Post
Topic
Board Trading Discussion
Re: Future and perpetual (derivative) trading
by
Bitcoin_Arena
on 17/12/2022, 22:14:02 UTC
Actually I mean a longer you let your position opens, a more interest you will have to pay for an exchange and therefore even if your position is at profit when you close it, you will have less profit at the end.

I should use interest and profit differently to avoid confusion.
Perhaps you are talking about margin trading offered by Binance and a few other exchanges?
Well, I am not a fun of it and not so familiar with it.

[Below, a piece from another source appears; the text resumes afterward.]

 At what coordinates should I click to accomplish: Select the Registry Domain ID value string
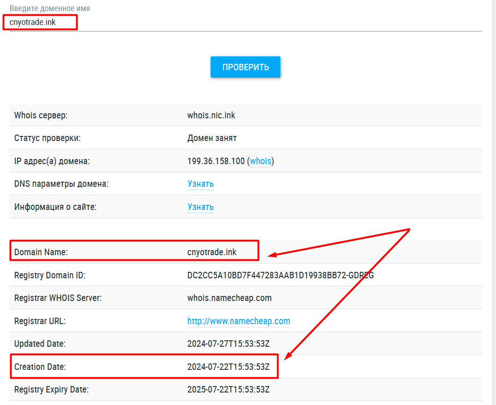click(x=280, y=275)
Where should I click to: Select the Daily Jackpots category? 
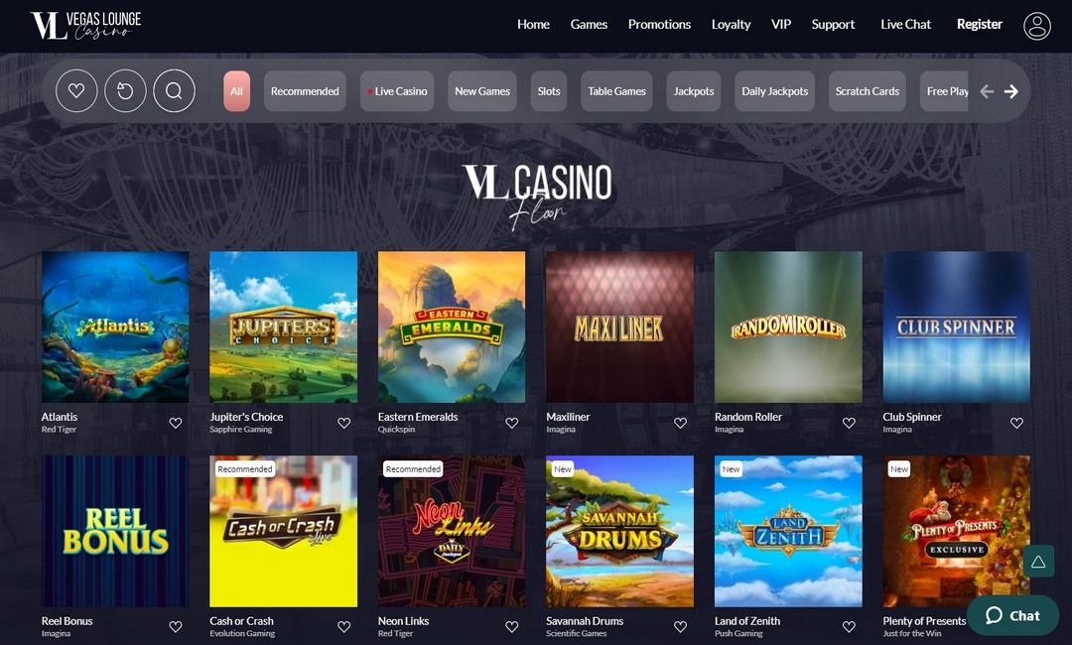click(774, 91)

But as for trading derivatives (perpetual swaps and futures). There's funding rate that keeps changing from positive to negative every 8 hours according to most derivative exchanges and the market conditions dictate it, not how long someone keeps their position open.

Also, the exchange does not benefit from the funding rate, as the traders pay themselves depending on what side of the funding rate they are. The exchange only benefits from trading fees, theoretically.



For example if we doing futures, the date set expired is 1 month, is it can't closed until expired?
I have not tried future contract before, I have have only preferred to go for perpetual contract that do not have the expiration date which is the difference.

But in accordance to what I have read about future contract, you can close the position opened at anytime before the expiration date, if not closed by you, it would close by itself after the expiration date.

Ok. Thanks for the information.
That is seem very risky.
Very different if we compare with spot trading,
we only get unrealized loss if don't sell the coin and the coin still there.
Way riskier than even futures or perpetual swaps if you use the same leverage as that of leveraged tokens. It is the reason Binance has delisted leverage token twice now. A lot of people lost money.